I've been working on enhancing RubyCocoa's handling of Key-Value
observance to allow binding driven applications. I've written a
little helper that allows code like this:
class Controller < OSX::NSObject
attr_accessor :status, :timeConnected
cocoa_property :status, :timeConnected
cocoa_depends :status,
[ :statusText, :isConnecting, :isConnected,
:isDisconnecti
ng, :isDisconnected, :isWorking ]
cocoa_depends :timeConnected, [ :timeConnectedText ]
end
(this was from a little proof-of-concept app I wrote to handle
activating a PPP connection on my server from by PB)
The cocoa_property class method creates wrappers for the setter
methods for those properties that trigger KVO notifications. Note
this is necessary even with the CVS HEAD RubyCocoa, even with the
property support in there. That support will only trigger the
notifications when the property is updated from the other side of the
ObjC bridge.
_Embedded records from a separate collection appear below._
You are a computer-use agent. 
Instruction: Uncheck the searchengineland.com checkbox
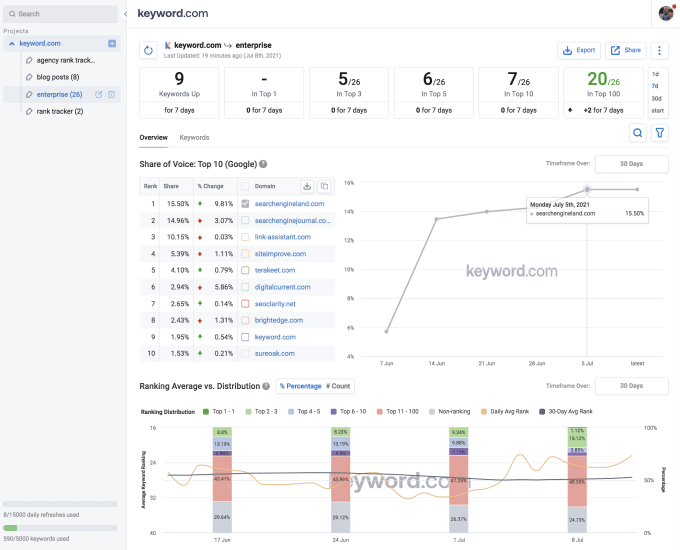245,203
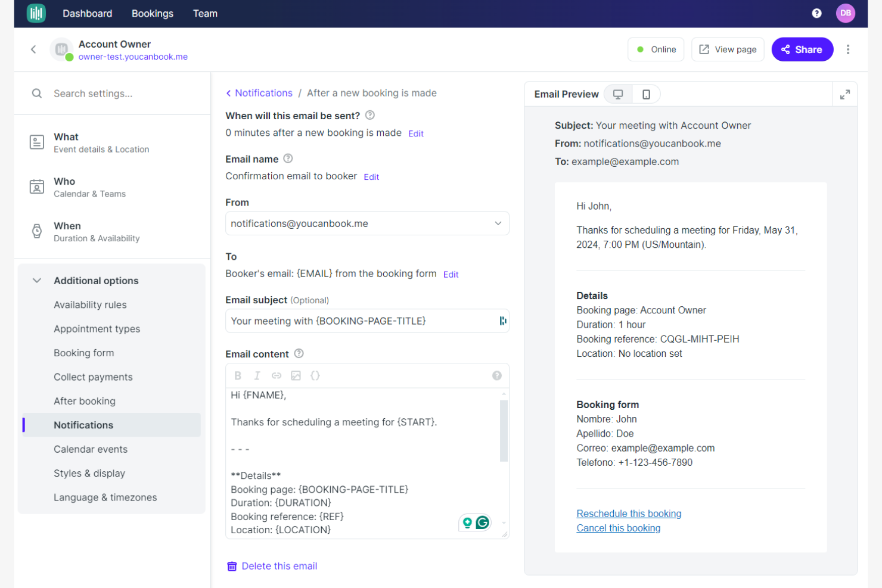Switch Email Preview to desktop view

[x=617, y=94]
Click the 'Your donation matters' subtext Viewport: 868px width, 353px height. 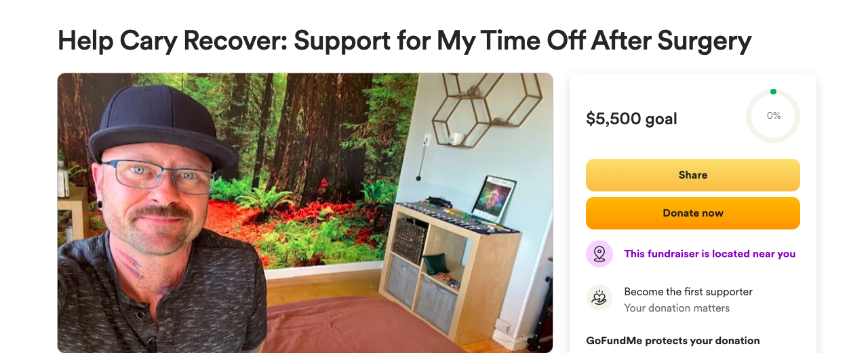(x=677, y=308)
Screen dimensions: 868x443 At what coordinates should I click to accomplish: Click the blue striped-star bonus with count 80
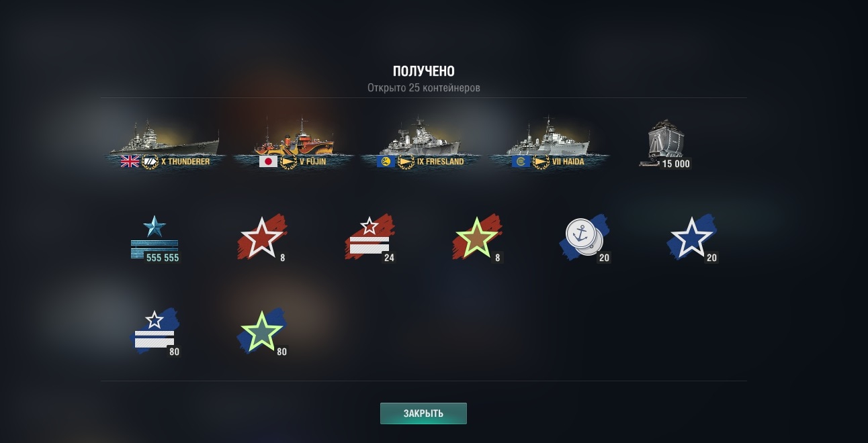(x=155, y=332)
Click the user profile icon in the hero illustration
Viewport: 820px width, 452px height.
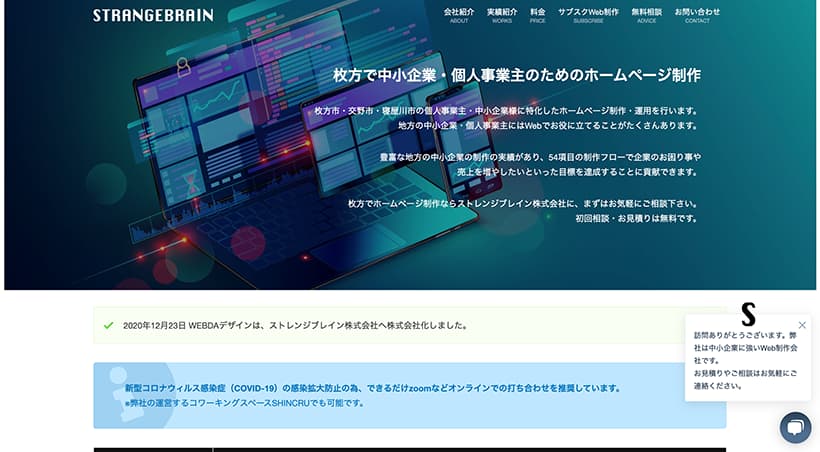point(183,67)
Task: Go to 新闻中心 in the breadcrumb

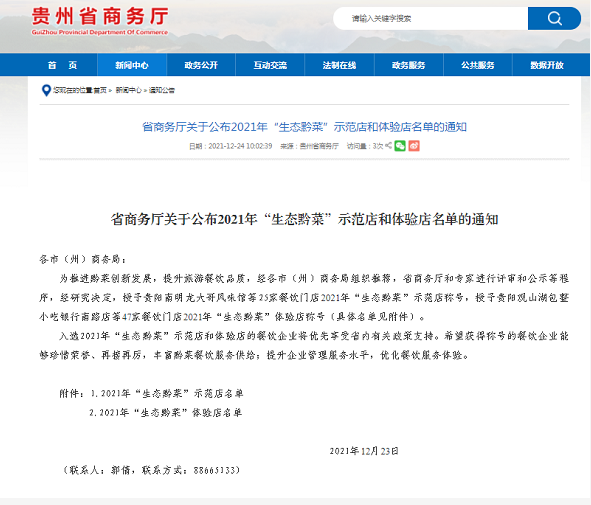Action: point(129,90)
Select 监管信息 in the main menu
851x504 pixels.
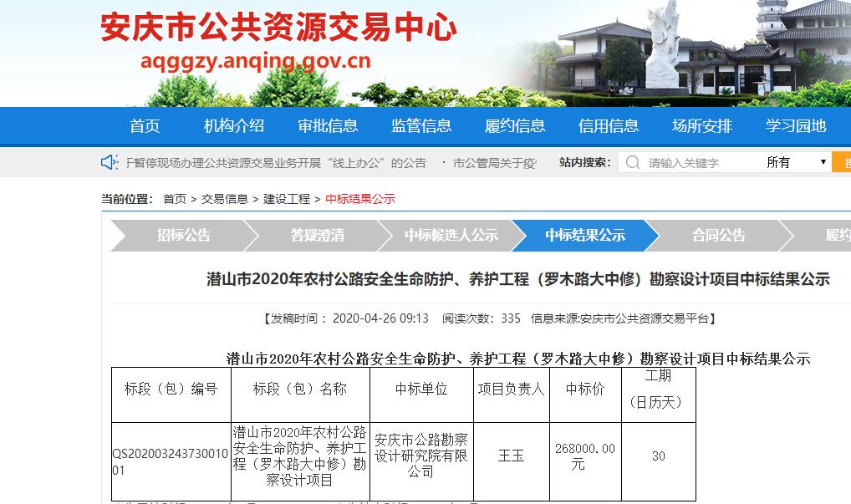coord(421,126)
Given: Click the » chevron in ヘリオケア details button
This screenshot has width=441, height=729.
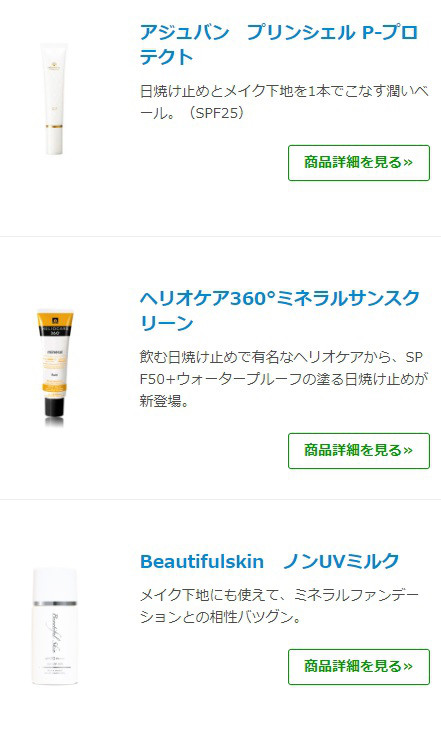Looking at the screenshot, I should point(408,450).
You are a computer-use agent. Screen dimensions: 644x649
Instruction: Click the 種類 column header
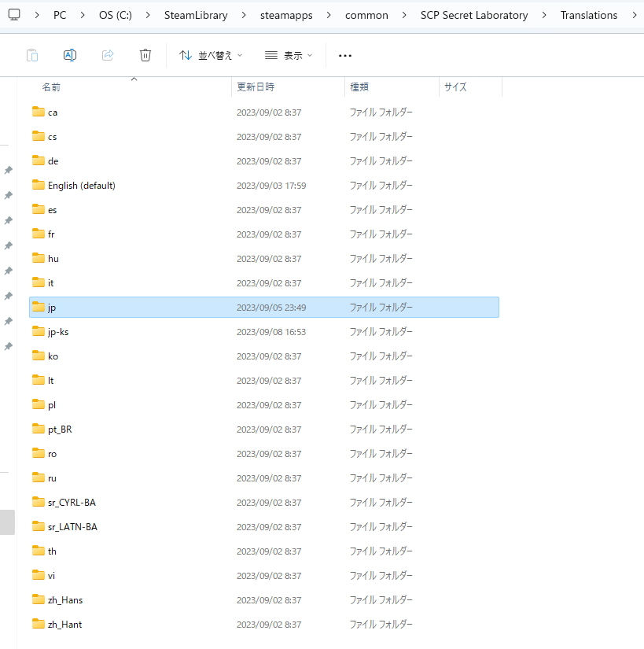coord(359,87)
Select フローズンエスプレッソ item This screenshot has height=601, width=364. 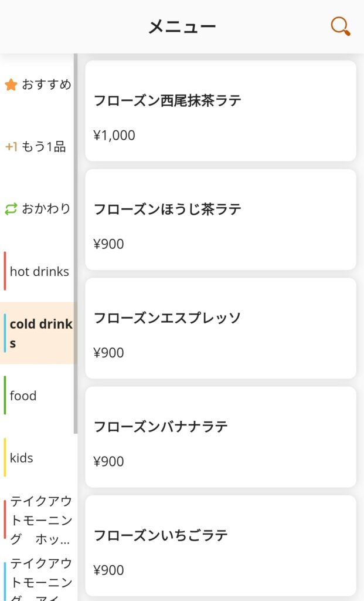[220, 328]
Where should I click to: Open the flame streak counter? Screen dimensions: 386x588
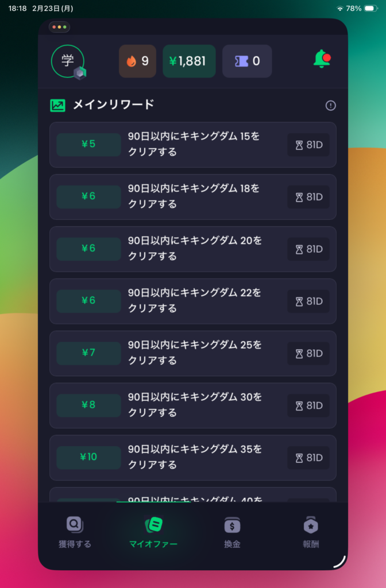click(137, 61)
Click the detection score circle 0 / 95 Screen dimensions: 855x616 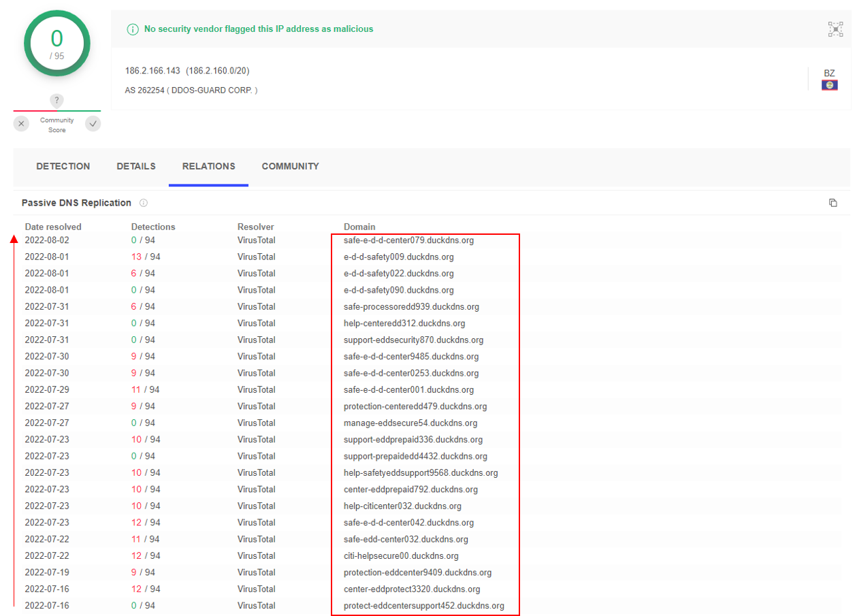point(57,44)
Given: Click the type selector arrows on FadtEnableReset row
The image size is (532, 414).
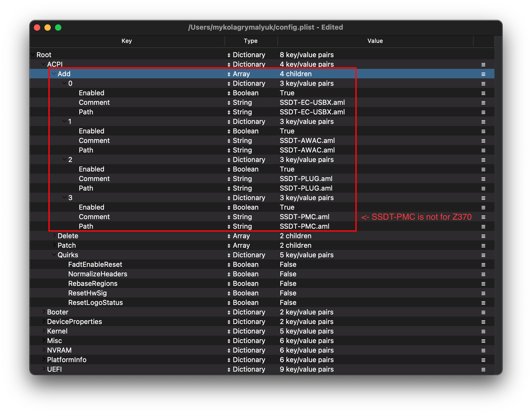Looking at the screenshot, I should [229, 265].
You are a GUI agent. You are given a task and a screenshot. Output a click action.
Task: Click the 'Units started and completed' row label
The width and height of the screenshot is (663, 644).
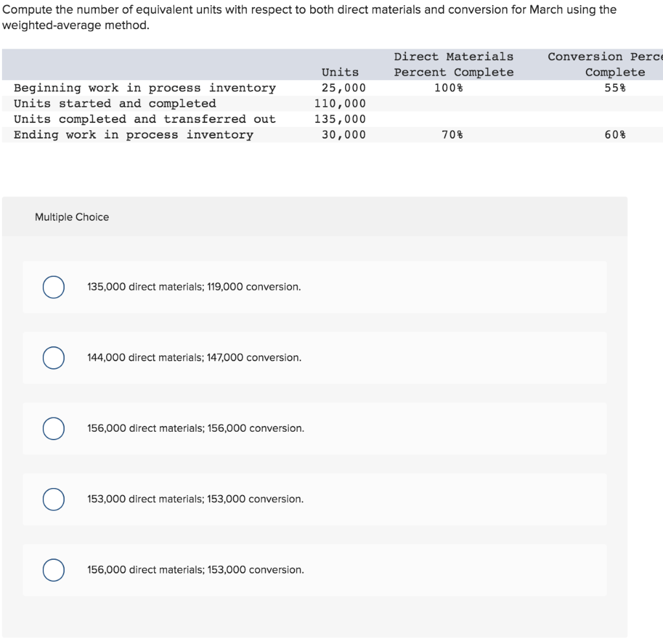tap(115, 104)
My code ensures that Ruby code that updates the property
also triggers the notifications.
The cocoa_depends class method defines dependencies. This is
necessary because the bridge seems to prevent the
setKeys:triggerChangeNotificationsForDependentKey: class method on
NSObject from operating correctly. (I haven't investigated why, but I
can guess it's to do with the RubyCocoa wrapper for Ruby classes).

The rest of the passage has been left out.